A comatose patient sends a wave of commotion through a lax hospital by showing an unexpected sign of life. The news breaks through every channel ranging from Sun TV to BBC while providing to a certain disconnected social circle, the opportunity to reunite. We're back to the 80's and Naanga takes us sequentially through the life trajectories of the characters of the aforementioned social circle.
First there's the aspiring Chandru, a die-hard fan of Ilaiyaraja torn between the dream of making it as a world renowned musician and the secure government-employee path laid out by his father. Then there's Basha, a romantic who gets dragged into law enforcement while trying to win the heart of the daughter of a police inspector. Next we're introduced to the voyeur Babu, sneakily observing the voluptuous body of a bathing woman through a pipe. Circumstances place him in the shoes of an andrologist. Mani, a leader by nature with a rebellious history in college emerges as a district collector. Finally, there's Daya, a devout lover whose devotion has landed him in prison. The women here stick to being the sole objectives of the male characters.

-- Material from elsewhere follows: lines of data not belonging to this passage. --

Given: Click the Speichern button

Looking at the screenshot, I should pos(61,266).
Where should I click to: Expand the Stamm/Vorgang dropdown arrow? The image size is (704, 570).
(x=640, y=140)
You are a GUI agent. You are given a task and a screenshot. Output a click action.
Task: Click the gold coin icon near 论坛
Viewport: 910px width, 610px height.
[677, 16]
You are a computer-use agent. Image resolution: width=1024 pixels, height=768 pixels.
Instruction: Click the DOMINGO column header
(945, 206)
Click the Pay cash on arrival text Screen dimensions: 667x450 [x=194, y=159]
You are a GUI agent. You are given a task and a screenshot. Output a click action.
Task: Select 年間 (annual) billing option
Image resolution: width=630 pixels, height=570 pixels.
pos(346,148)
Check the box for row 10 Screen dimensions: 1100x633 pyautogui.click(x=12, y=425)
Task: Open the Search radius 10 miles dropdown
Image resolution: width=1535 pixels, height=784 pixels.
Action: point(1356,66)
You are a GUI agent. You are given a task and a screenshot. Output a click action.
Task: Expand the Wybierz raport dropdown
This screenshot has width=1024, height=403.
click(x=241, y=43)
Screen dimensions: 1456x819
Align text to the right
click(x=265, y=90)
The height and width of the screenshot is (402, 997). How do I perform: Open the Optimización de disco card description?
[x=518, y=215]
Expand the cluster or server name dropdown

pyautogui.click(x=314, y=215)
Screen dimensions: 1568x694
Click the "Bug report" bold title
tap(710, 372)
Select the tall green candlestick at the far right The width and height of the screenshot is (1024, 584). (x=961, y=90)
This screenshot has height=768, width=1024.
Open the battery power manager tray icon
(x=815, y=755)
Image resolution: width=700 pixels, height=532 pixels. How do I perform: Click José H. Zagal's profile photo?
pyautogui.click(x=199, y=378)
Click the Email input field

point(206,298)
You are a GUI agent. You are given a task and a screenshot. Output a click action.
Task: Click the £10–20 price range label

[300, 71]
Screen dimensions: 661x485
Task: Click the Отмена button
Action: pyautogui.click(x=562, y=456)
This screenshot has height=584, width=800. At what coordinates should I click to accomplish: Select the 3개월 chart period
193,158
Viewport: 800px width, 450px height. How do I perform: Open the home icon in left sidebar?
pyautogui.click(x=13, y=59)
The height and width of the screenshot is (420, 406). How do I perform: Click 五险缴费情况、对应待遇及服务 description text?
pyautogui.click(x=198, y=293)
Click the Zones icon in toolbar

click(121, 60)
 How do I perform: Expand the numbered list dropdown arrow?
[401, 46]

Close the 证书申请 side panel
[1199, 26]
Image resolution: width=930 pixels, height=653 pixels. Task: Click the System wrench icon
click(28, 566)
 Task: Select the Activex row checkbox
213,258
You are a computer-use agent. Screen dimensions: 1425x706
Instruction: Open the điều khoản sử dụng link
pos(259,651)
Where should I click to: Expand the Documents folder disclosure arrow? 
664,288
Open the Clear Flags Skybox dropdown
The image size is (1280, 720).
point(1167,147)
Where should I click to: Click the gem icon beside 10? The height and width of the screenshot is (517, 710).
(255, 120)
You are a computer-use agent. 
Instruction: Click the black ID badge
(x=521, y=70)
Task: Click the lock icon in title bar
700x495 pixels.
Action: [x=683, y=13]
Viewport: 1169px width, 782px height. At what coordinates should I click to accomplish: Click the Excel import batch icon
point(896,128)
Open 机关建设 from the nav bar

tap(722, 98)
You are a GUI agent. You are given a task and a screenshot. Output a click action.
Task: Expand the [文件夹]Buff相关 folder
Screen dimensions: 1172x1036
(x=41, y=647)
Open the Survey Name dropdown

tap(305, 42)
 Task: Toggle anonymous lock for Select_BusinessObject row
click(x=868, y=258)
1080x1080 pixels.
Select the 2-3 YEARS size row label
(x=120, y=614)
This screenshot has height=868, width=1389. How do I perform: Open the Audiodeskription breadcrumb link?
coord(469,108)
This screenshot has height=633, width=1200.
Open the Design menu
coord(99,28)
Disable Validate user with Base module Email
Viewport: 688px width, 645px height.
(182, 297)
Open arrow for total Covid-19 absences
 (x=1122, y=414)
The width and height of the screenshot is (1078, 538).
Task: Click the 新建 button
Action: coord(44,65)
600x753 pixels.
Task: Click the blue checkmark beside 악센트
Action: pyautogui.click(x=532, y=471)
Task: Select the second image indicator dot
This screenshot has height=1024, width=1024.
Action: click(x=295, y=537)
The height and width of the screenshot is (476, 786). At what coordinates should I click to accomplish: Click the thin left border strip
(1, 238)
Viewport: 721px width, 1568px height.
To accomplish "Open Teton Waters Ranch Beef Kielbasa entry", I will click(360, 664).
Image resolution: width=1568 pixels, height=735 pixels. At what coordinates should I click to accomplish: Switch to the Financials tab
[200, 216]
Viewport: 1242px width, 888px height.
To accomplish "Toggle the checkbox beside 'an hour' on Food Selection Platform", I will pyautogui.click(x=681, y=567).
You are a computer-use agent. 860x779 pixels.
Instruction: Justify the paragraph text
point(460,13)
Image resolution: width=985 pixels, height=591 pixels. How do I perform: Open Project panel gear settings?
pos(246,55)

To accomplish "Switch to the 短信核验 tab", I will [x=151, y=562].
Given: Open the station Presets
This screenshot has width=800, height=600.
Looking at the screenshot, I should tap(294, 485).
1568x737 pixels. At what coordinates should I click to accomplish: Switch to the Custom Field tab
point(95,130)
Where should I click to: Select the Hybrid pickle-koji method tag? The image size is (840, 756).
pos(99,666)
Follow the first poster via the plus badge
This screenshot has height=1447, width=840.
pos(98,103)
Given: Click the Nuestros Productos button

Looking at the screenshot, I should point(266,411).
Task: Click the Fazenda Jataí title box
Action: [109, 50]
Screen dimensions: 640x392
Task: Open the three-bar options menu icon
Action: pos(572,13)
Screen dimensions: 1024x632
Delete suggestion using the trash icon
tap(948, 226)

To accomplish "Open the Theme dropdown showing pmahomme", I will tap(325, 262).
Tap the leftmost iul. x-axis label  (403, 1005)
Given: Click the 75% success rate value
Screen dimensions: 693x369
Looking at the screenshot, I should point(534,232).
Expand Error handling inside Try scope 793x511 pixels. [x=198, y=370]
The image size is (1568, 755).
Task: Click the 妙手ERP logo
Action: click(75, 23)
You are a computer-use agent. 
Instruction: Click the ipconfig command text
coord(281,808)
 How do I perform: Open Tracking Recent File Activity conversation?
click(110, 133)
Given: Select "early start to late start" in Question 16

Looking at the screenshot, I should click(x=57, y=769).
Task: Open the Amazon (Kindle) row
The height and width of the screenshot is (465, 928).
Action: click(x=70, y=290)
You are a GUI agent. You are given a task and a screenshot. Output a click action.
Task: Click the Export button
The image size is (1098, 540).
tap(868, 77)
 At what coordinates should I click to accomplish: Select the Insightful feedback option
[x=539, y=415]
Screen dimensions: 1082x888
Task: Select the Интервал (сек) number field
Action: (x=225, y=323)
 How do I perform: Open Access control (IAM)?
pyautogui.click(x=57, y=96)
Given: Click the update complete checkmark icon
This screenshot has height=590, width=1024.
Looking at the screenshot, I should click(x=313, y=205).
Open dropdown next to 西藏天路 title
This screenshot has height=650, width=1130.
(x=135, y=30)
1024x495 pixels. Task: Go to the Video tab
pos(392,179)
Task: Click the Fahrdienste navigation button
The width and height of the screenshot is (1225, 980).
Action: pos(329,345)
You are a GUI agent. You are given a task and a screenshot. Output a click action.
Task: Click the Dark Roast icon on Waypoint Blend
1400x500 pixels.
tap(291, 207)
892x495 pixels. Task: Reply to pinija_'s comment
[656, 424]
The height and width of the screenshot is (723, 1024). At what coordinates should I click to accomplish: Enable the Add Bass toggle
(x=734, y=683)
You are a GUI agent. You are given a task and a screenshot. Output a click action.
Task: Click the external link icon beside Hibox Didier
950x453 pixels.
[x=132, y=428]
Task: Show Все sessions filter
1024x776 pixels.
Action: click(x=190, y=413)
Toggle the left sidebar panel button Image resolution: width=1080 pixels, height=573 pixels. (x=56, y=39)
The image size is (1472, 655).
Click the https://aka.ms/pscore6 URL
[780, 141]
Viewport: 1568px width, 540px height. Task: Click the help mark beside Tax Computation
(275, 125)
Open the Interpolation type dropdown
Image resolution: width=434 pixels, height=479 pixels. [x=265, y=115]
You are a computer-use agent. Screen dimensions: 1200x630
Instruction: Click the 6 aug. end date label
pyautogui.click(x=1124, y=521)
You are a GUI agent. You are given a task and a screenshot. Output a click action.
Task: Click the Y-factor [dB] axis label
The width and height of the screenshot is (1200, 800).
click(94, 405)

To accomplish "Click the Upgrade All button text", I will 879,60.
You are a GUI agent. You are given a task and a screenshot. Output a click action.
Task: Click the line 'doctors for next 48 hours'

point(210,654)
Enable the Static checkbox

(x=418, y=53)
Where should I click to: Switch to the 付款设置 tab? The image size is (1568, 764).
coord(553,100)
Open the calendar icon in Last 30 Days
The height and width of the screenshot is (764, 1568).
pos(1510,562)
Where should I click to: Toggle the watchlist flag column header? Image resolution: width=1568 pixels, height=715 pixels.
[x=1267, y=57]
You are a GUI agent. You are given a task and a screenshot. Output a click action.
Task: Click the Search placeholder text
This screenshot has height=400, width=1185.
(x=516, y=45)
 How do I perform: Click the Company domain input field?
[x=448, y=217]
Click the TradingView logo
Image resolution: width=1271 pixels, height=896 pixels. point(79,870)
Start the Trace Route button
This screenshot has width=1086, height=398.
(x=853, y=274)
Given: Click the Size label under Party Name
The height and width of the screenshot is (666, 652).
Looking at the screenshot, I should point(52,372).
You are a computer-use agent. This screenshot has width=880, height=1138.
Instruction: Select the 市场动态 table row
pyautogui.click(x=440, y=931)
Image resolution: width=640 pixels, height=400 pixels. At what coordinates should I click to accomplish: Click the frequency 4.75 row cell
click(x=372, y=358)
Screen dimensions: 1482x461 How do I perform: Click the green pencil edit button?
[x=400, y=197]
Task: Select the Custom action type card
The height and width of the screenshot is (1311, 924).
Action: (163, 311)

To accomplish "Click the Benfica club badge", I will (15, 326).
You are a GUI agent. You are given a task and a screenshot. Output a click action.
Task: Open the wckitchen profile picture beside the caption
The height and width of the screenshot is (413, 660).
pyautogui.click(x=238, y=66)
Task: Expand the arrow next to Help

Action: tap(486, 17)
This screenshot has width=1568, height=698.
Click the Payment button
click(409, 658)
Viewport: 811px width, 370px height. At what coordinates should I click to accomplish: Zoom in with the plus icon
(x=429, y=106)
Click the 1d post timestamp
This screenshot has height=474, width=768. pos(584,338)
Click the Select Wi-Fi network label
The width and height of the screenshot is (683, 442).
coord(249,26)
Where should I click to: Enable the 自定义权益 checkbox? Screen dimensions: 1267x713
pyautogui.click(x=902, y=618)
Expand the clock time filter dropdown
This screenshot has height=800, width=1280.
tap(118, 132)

Providing characters with various backgrounds is a good thing; but to tie each of them to a love story? The fate of every character is determined by whether he becomes a victim of unrequited love, or not. The hero-heroine love story is a primary ingredient of the Kollywood recipe. Adding four more makes the dish simply distasteful. Even worse, the plot itself wraps up with the bonding of lovers.
Naanga moves without any pattern between the past and the present. However, the look of the film has all the right details- the appearances of the characters, the clothes they wear and the surrounding sets. They serve as effective guidelines putting subtitled dates, out of use. The music is all right. Filmmaker Selva's intentions are honest and fairly ambitious. Naanga speaks of his experience just as it speaks of his limited exposure to cinema. Like every other product of Kollywood, Naanga lacks finesse and realism making it an honest failure.